Histone H2A has been found to be efficient in DNA delivery into a number of cell lines. We have reasoned that this DNA-delivery activity is mediated by two mechanisms: (i) electrostatically driven DNA binding and condensation by histone and (ii) nuclear import of these histone H2A.DNA polyplexes via nuclear localization signals in the protein. We have identified a 37-aa N-terminal peptide of histone H2A that is active in in vitro gene transfer. This peptide can function as a nuclear localization signal and can bind DNA. Amino acid substitutions that replace positively charged residues and/or DNA-binding residues of this peptide obliterate transfection activity. The introduction of a proline in the first turn of an alpha-helix of this 37-mer obliterates transfection activity, suggesting that the integrity of the alpha-helical structure of the N-terminal region of histone H2A is related to its transfection activity.

Figure 1

Schematic of the peptides tested for transfection used in this study.

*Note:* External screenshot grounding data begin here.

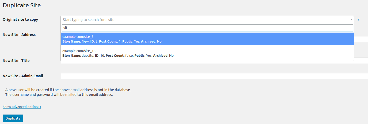Click the 'Original site to copy' label
Screen dimensions: 368x124
pos(20,19)
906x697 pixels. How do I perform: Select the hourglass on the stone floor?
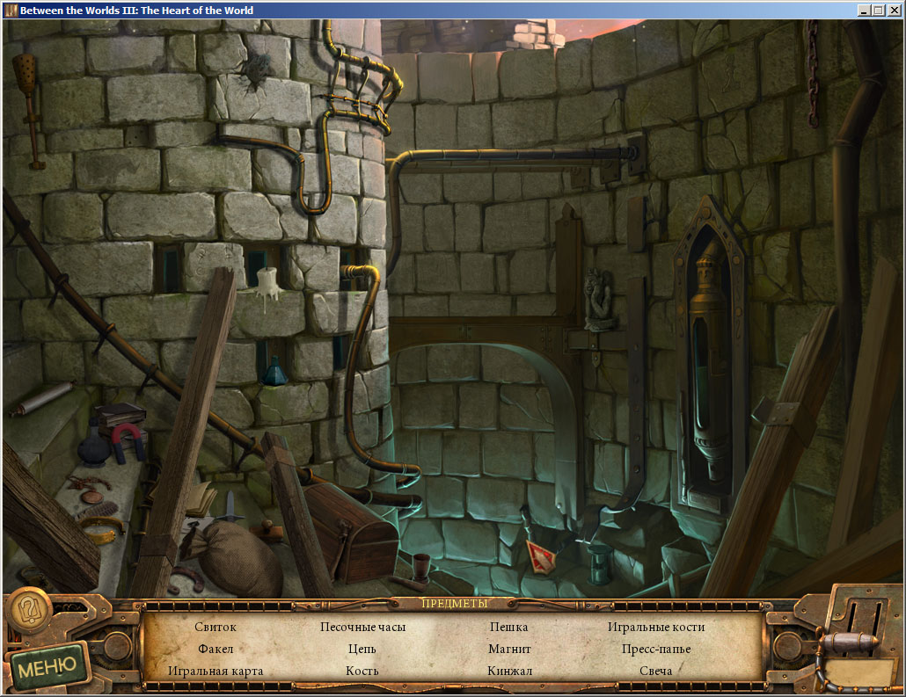point(600,563)
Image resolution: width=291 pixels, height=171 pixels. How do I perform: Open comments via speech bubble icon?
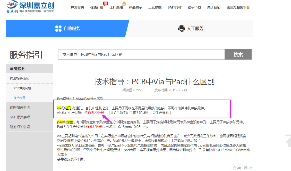click(x=246, y=168)
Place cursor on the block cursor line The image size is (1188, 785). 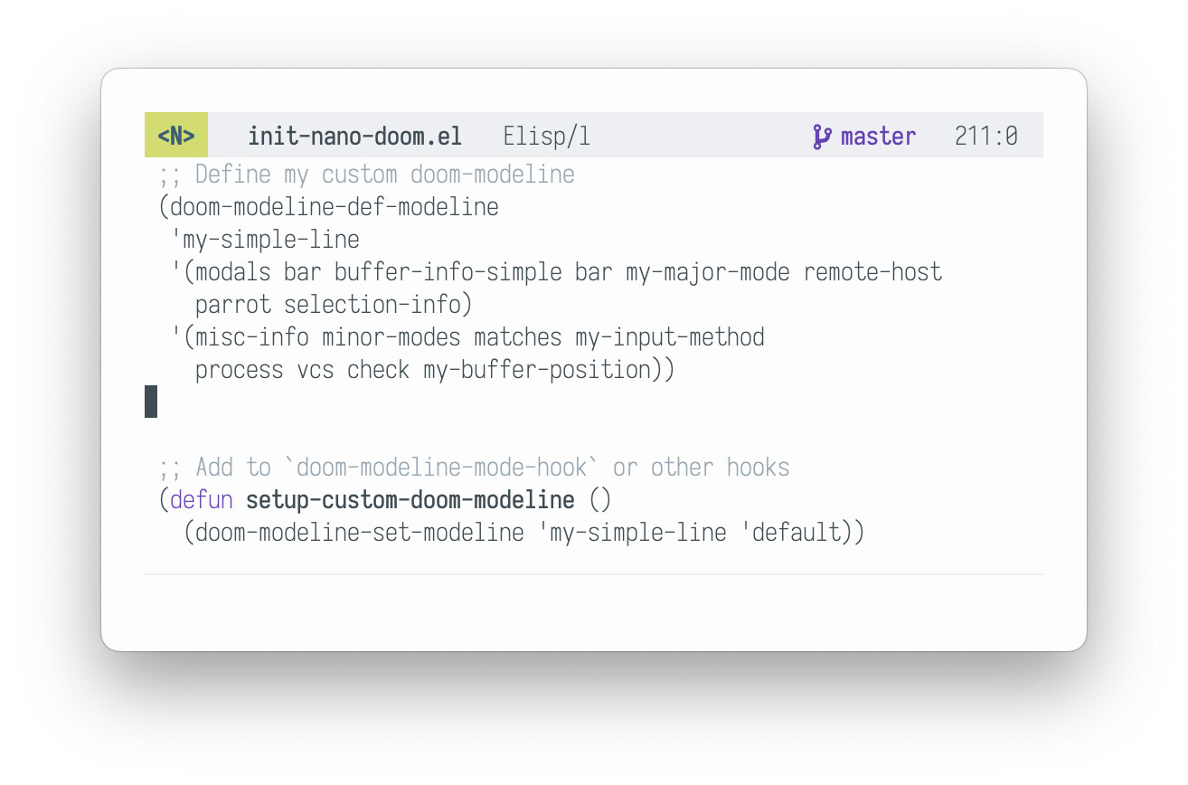[x=151, y=402]
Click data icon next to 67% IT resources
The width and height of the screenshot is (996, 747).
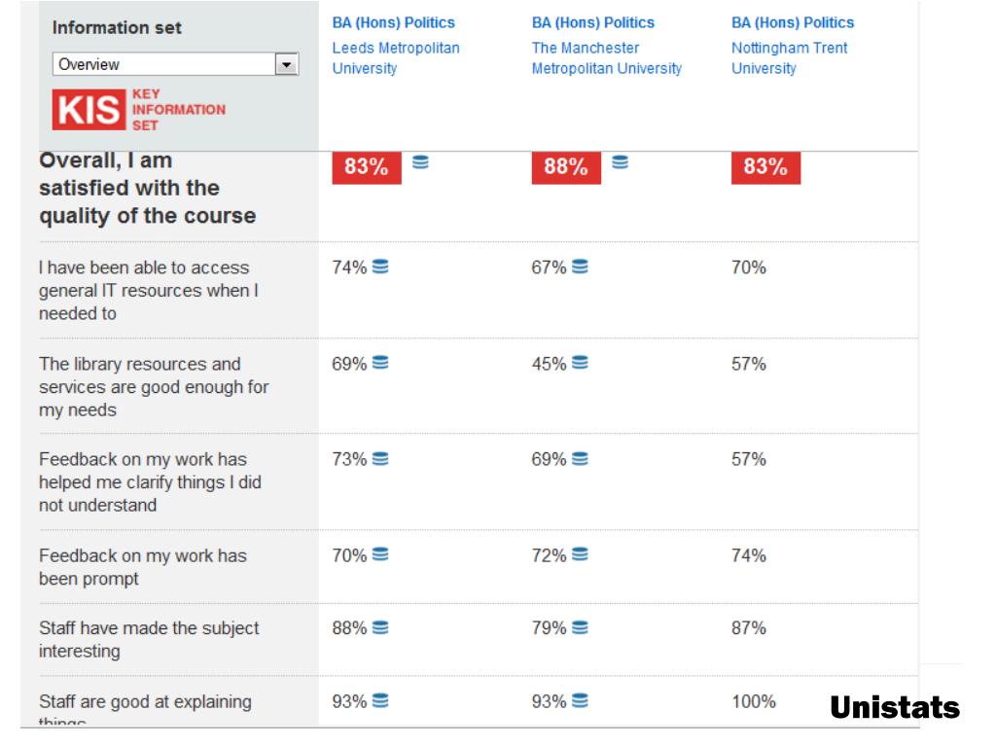(x=580, y=267)
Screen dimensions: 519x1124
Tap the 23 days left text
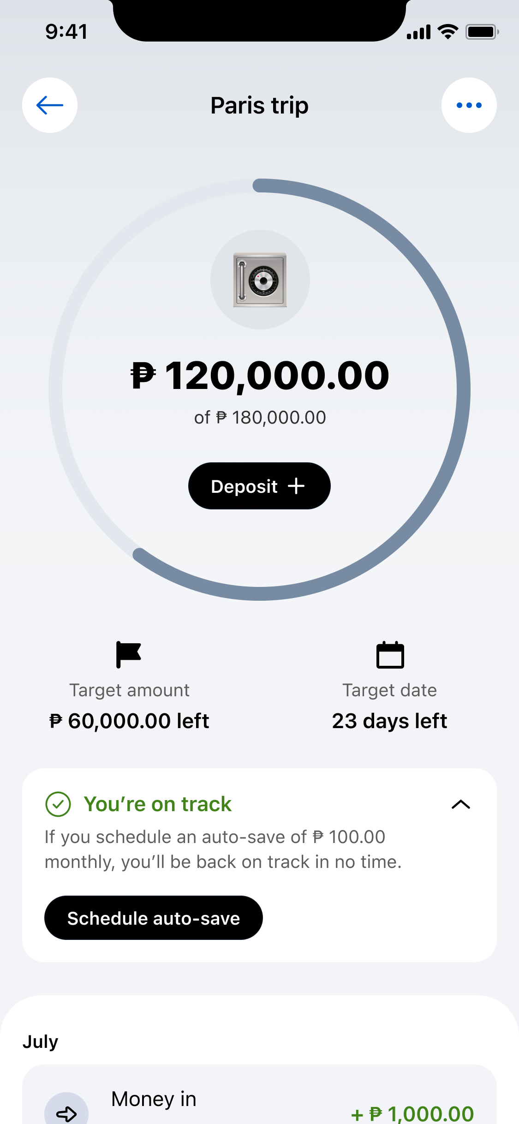389,721
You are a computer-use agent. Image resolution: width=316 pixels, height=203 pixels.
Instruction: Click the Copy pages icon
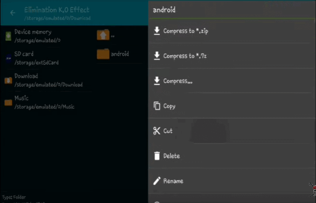(x=157, y=106)
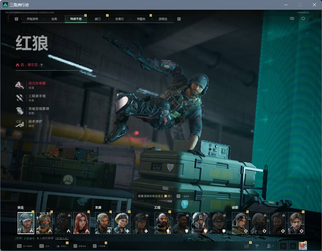
Task: Select the red-haired female assault operator portrait
Action: coord(82,223)
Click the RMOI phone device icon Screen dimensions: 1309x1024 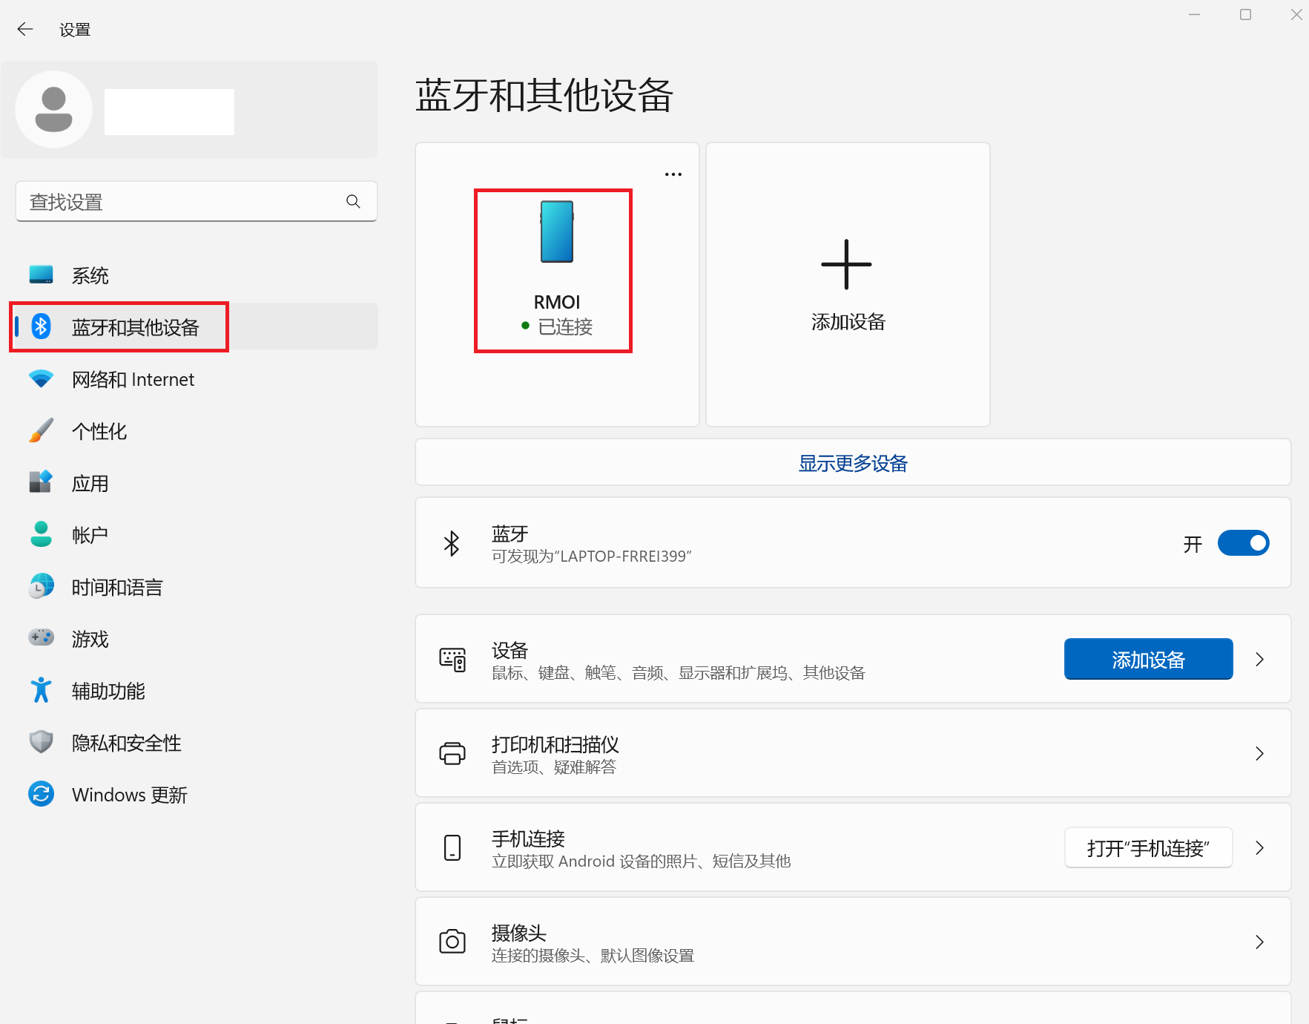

Schematic representation of key peptides synthesized to determine the active region of the histone H2A molecule in the mediation of DNA transfection. Intermediate levels of transfection (+) are defined here as peak transfection levels yielding β-galactosidase activity between 5 and 15,000 pg; high levels of transfection (++) yield higher, and background or low levels of transfection (−) yield lower β-galactosidase activity than those defined for intermediate levels of transfection activity. These peptides were tested in a matrix in a 96-well plate. The dashed line in the representation of peptide 17 illustrates that it is a fusion of the N and C termini of histone H2A, respectively. ■, designates the first and last amino acids of histone H2A. *, see the Table 1 legend.

Figure 2

DNA binding to the N-terminal region of histone H2A. The N-terminal 35 residues of histone H2A (black ribbon) bind DNA (gray backbone, white bases, cpk model) in the context of the histone octamer (PDB code 1AOI, www.rcsb.org; ref. 18). The α1–turn–α2 motif (residues 17–35) binds three adjacent phosphates highlighted in dark gray along one DNA strand. The N-terminal extension lies within the adjacent DNA minor groove. This figure was generated with MOLSCRIPT (19) and RASTER3D (20).

Figure 3

Confocal microscopy of transfected COS-7 cells. Confocal microscopy of COS-7 cells 24 h after transfection with polyplexes of pCMVβ DNA and histone H2A; 10% of this DNA was FITC-labeled and 10% of this histone H2A was rhodamine-labeled. (A) Differential interference contrast (DIC) image of COS-7 cells. (B) The same cells as in A depicting the localization of FITC-labeled DNA transfected with polyplexes of fluorescein-labeled pCMVβ DNA. (C) The same cells as in A depicting the localization of rhodamine-labeled histone H2A. (D) The same cells as in A depicting the colocalization of FITC-labeled DNA and rhodamine-labeled DNA. The same cells as in A depicting the colocalization of FITC-labeled DNA and rhodamine-labeled DNA in both the cytoplasm and nucleus, suggesting that the DNA and histone H2A in these polyplexes not only forms a complex but is capable also of nuclear entry where the target gene can be transcribed.

Figure 4

Indirect immunofluorescence of β-galactosidase fusions in COS-7 cells. Results of COS-7 cells transfected with pCMVβ (control, A), pCMVβ-9 (B), and pCMVβ-2 (C) are shown. β-Galactosidase is detected in the cytoplasm of cells in A and C and in both the cytoplasm and nuclei of cells in B. These results demonstrate that the sequence of peptide 9 contains a complete and functional nuclear localization signal, whereas that of peptide 2 does not.